What is needed:
Replace every "image size" with "frame size" in the items below, and write them out again with all else unchanged.

┏━━

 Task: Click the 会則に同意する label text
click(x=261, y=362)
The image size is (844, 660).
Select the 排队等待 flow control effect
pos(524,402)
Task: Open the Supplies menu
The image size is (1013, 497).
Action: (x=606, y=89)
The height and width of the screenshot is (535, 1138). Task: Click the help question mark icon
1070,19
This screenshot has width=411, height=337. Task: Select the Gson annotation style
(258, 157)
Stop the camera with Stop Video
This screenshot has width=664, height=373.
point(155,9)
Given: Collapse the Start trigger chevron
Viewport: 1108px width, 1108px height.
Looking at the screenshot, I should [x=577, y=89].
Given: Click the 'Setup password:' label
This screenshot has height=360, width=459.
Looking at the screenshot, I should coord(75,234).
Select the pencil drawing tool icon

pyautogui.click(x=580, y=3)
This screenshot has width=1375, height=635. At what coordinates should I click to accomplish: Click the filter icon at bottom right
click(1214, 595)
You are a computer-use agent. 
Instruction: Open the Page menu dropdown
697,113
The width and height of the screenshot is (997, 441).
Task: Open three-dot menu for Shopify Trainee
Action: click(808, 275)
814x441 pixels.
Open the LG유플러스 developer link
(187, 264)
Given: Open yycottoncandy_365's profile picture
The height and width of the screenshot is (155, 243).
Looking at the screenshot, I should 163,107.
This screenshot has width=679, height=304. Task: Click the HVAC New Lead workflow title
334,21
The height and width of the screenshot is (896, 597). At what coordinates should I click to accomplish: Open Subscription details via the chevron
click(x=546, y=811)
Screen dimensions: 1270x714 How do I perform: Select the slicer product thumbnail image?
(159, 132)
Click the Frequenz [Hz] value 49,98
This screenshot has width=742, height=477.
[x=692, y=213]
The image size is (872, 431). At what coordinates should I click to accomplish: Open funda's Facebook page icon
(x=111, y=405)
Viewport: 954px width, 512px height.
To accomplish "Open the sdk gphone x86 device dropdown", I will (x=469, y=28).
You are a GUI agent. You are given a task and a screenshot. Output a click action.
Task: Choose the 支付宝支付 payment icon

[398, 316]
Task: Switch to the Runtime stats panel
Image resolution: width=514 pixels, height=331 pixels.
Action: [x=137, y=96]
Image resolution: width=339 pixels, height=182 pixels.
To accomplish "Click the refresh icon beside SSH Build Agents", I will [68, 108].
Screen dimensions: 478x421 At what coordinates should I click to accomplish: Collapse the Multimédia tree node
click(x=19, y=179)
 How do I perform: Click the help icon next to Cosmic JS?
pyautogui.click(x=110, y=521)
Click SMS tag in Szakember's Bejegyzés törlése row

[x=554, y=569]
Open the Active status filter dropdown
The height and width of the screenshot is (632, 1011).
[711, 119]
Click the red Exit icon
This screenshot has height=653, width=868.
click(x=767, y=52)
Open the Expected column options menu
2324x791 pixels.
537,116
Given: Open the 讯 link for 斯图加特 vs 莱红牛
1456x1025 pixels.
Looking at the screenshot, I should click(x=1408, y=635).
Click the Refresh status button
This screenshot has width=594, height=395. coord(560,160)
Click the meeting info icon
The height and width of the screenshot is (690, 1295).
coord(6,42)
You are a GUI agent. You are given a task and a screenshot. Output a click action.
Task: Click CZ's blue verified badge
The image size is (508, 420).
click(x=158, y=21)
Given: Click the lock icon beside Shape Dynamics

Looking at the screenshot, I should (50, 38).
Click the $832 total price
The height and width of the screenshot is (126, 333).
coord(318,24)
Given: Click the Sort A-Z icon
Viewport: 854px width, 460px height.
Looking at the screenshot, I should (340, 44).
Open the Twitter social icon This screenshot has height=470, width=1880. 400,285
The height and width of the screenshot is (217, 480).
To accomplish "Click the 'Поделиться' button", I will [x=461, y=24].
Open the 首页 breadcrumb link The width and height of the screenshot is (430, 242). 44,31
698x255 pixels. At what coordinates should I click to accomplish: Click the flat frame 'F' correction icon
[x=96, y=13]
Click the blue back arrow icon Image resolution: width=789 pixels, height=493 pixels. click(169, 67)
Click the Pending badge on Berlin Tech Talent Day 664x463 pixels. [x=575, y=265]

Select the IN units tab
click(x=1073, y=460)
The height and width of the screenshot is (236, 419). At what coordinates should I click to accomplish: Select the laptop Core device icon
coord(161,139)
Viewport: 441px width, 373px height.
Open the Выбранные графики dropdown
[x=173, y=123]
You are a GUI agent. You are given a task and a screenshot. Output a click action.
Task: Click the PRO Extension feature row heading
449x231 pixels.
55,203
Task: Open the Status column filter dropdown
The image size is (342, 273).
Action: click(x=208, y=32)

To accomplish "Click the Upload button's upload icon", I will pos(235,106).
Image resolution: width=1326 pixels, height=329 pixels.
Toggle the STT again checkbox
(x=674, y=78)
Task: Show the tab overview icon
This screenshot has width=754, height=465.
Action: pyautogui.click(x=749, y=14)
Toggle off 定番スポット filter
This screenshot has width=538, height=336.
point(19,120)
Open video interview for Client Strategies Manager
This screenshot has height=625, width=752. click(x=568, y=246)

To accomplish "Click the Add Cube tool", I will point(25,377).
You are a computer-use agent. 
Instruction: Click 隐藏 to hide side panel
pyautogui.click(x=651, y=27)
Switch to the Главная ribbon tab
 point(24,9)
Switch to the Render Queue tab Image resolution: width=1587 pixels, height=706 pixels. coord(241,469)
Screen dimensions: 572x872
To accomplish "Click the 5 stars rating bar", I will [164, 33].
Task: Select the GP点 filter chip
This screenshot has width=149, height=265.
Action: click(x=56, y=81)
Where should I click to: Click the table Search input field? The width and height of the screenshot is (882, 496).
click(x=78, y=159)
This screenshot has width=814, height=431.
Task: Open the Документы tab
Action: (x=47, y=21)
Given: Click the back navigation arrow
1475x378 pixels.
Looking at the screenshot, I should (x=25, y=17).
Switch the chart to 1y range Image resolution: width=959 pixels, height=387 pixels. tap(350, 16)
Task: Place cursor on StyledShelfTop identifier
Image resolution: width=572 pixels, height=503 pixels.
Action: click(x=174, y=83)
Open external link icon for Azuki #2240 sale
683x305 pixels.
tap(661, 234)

┗━━

Result for this task:
 Task: Click the 会則に同意する label text
click(x=261, y=362)
The frame size is (844, 660).
Select the 排队等待 flow control effect
pos(524,402)
Task: Open the Supplies menu
The frame size is (1013, 497).
Action: (x=606, y=89)
The height and width of the screenshot is (535, 1138). Task: Click the help question mark icon
1070,19
This screenshot has width=411, height=337. Task: Select the Gson annotation style
(258, 157)
Stop the camera with Stop Video
This screenshot has width=664, height=373.
point(155,9)
Given: Collapse the Start trigger chevron
Viewport: 1108px width, 1108px height.
Looking at the screenshot, I should [x=577, y=89].
Given: Click the 'Setup password:' label
This screenshot has height=360, width=459.
Looking at the screenshot, I should coord(75,234).
Select the pencil drawing tool icon

pyautogui.click(x=580, y=3)
This screenshot has width=1375, height=635. At what coordinates should I click to accomplish: Click the filter icon at bottom right
click(1214, 595)
You are a computer-use agent. 
Instruction: Open the Page menu dropdown
697,113
The width and height of the screenshot is (997, 441).
Task: Open three-dot menu for Shopify Trainee
Action: click(808, 275)
814x441 pixels.
Open the LG유플러스 developer link
(187, 264)
Given: Open yycottoncandy_365's profile picture
The height and width of the screenshot is (155, 243).
Looking at the screenshot, I should 163,107.
This screenshot has width=679, height=304. Task: Click the HVAC New Lead workflow title
334,21
The height and width of the screenshot is (896, 597). At what coordinates should I click to accomplish: Open Subscription details via the chevron
click(x=546, y=811)
Screen dimensions: 1270x714 How do I perform: Select the slicer product thumbnail image?
(159, 132)
Click the Frequenz [Hz] value 49,98
This screenshot has width=742, height=477.
[x=692, y=213]
The frame size is (872, 431). At what coordinates should I click to accomplish: Open funda's Facebook page icon
(x=111, y=405)
Viewport: 954px width, 512px height.
To accomplish "Open the sdk gphone x86 device dropdown", I will (x=469, y=28).
You are a GUI agent. You are given a task and a screenshot. Output a click action.
Task: Choose the 支付宝支付 payment icon

[398, 316]
Task: Switch to the Runtime stats panel
Image resolution: width=514 pixels, height=331 pixels.
Action: [x=137, y=96]
Image resolution: width=339 pixels, height=182 pixels.
To accomplish "Click the refresh icon beside SSH Build Agents", I will [68, 108].
Screen dimensions: 478x421 At what coordinates should I click to accomplish: Collapse the Multimédia tree node
click(x=19, y=179)
 How do I perform: Click the help icon next to Cosmic JS?
pyautogui.click(x=110, y=521)
Click SMS tag in Szakember's Bejegyzés törlése row

[x=554, y=569]
Open the Active status filter dropdown
The height and width of the screenshot is (632, 1011).
[711, 119]
Click the red Exit icon
This screenshot has height=653, width=868.
click(x=767, y=52)
Open the Expected column options menu
2324x791 pixels.
537,116
Given: Open the 讯 link for 斯图加特 vs 莱红牛
1456x1025 pixels.
Looking at the screenshot, I should click(x=1408, y=635).
Click the Refresh status button
This screenshot has width=594, height=395. coord(560,160)
Click the meeting info icon
The height and width of the screenshot is (690, 1295).
coord(6,42)
You are a GUI agent. You are given a task and a screenshot. Output a click action.
Task: Click CZ's blue verified badge
The frame size is (508, 420).
click(x=158, y=21)
Given: Click the lock icon beside Shape Dynamics

Looking at the screenshot, I should (50, 38).
Click the $832 total price
The height and width of the screenshot is (126, 333).
coord(318,24)
Given: Click the Sort A-Z icon
Viewport: 854px width, 460px height.
Looking at the screenshot, I should (340, 44).
Open the Twitter social icon This screenshot has height=470, width=1880. 400,285
The height and width of the screenshot is (217, 480).
To accomplish "Click the 'Поделиться' button", I will [x=461, y=24].
Open the 首页 breadcrumb link The width and height of the screenshot is (430, 242). 44,31
698x255 pixels. At what coordinates should I click to accomplish: Click the flat frame 'F' correction icon
[x=96, y=13]
Click the blue back arrow icon Image resolution: width=789 pixels, height=493 pixels. click(169, 67)
Click the Pending badge on Berlin Tech Talent Day 664x463 pixels. [x=575, y=265]

Select the IN units tab
click(x=1073, y=460)
The height and width of the screenshot is (236, 419). At what coordinates should I click to accomplish: Select the laptop Core device icon
coord(161,139)
Viewport: 441px width, 373px height.
Open the Выбранные графики dropdown
[x=173, y=123]
You are a GUI agent. You are given a task and a screenshot. Output a click action.
Task: Click the PRO Extension feature row heading
449x231 pixels.
55,203
Task: Open the Status column filter dropdown
The frame size is (342, 273).
Action: click(x=208, y=32)

To accomplish "Click the Upload button's upload icon", I will pos(235,106).
Image resolution: width=1326 pixels, height=329 pixels.
Toggle the STT again checkbox
(x=674, y=78)
Task: Show the tab overview icon
This screenshot has width=754, height=465.
Action: pyautogui.click(x=749, y=14)
Toggle off 定番スポット filter
This screenshot has width=538, height=336.
point(19,120)
Open video interview for Client Strategies Manager
This screenshot has height=625, width=752. click(x=568, y=246)

To accomplish "Click the Add Cube tool", I will point(25,377).
You are a computer-use agent. 
Instruction: Click 隐藏 to hide side panel
pyautogui.click(x=651, y=27)
Switch to the Главная ribbon tab
 point(24,9)
Switch to the Render Queue tab Image resolution: width=1587 pixels, height=706 pixels. coord(241,469)
Screen dimensions: 572x872
To accomplish "Click the 5 stars rating bar", I will [164, 33].
Task: Select the GP点 filter chip
This screenshot has width=149, height=265.
Action: click(x=56, y=81)
Where should I click to: Click the table Search input field? The width and height of the screenshot is (882, 496).
click(x=78, y=159)
This screenshot has width=814, height=431.
Task: Open the Документы tab
Action: (x=47, y=21)
Given: Click the back navigation arrow
1475x378 pixels.
Looking at the screenshot, I should (x=25, y=17).
Switch the chart to 1y range Image resolution: width=959 pixels, height=387 pixels. tap(350, 16)
Task: Place cursor on StyledShelfTop identifier
Image resolution: width=572 pixels, height=503 pixels.
Action: click(x=174, y=83)
Open external link icon for Azuki #2240 sale
683x305 pixels.
tap(661, 234)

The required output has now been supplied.